E.P. Thompson was one of the first historians to point out that making sense of working class consciousness and solidarity required one to move into the broader realm of politics and culture as manifested in the lives of workers. In Indian labour history, Rajnarayan Chandavarkar, among others, has drawn our attention to the importance of the neighbourhood and life outside the factory in shaping workers ideas and actions. New scholarship has also underlined the role played by caste and patriarchy in shaping the world of work.
The conversations in this book indicate what one might lose by such compartmentalisation or attempts to homogenise experiences. Satya’s experience of growing up in a household without brothers, the caste location of each of them, Kalpana’s encounter with the ideas of Periyar and Ambedkar when she was just out of school are as important in shaping their identities, ideas and actions, as their experiences on the shopfloor. So, it is not surprising that Lakshmi, Kalpana, Satya and Abhinaya have different takes on what is work, whether housework is work, and how they feel about housework or what they see themselves doing in the future. As usual Madhushree’s illustrations capture this beautifully. I particularly like the one where Lakshmi is imagining herself as an ideal housewife, as Kalpana rolls her eyes and Abhinaya prods her on with a cheeky smile.

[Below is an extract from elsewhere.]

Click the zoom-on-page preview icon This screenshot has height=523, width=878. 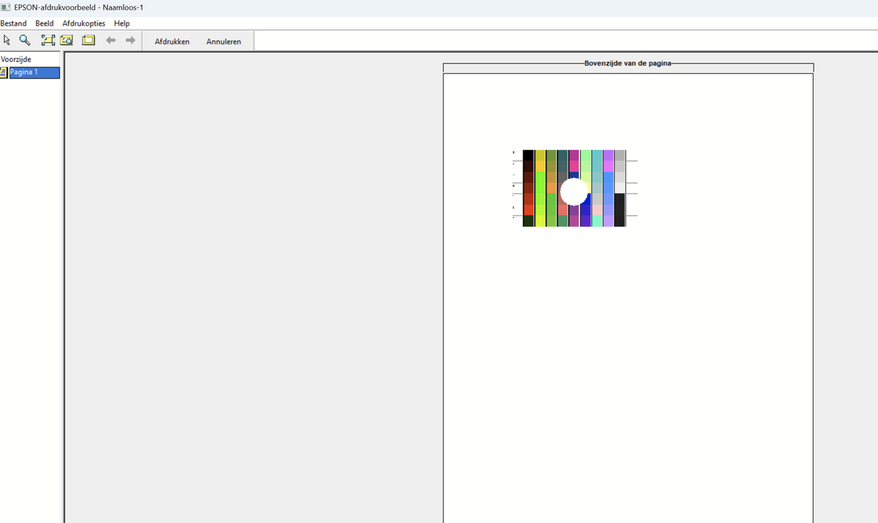[67, 41]
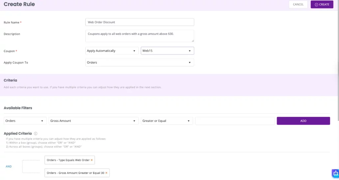
Task: Remove the Gross Amount Greater or Equal 30 criterion
Action: [106, 173]
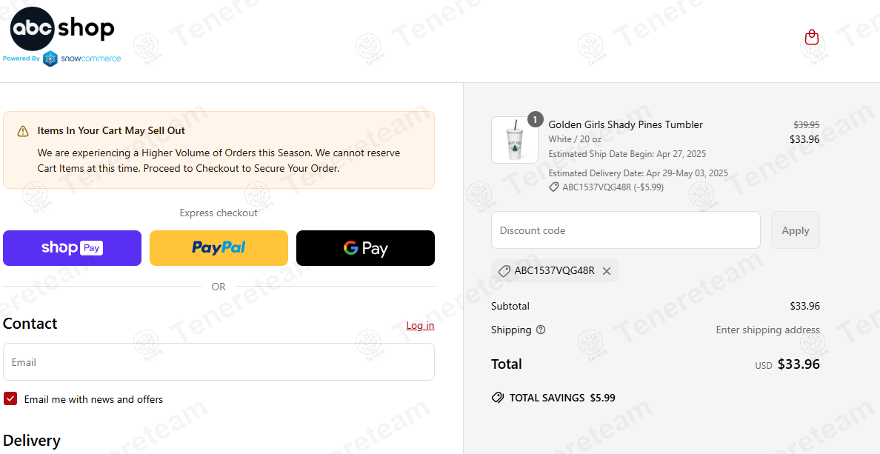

Historians struggle to retrieve the voices of labour from the archive. Often, the working lives of people have to be deduced from indirect evidence. Mathematical calculations on how long it takes for a particular length of yarn to be spun or cloth to be woven might give us a peek into the work done by spinners or weavers. Or legal depositions may be read against the grain Therefore, for a historian like me, a collection of conversations like this is something to be envious of. And there is an urgent need to consciously create more such records.
Even for social scientists working on the present, this experiment opens up new ways of engaging with one’s subject and is an invitation to reflect on practices of fieldwork. Interviews from field work usually end up being sifted to help build up the researcher’s argument. Is it possible for the contributions by the participants in the research to take a life of its own? Are there more collaborative ways of knowledge creation? What do those who are being researched get from the process? How does one navigate the power hierarchies between the researcher and the researched in such collaborative exercises? The book does not answer all these questions but is an invitation to think through them and come up with new ideas and practices.
Karuna Dietrich Wielenga is a historian. She teaches at the Azim Premji University and is Research Associate, Oxford School of Global and Area Studies, Oxford University.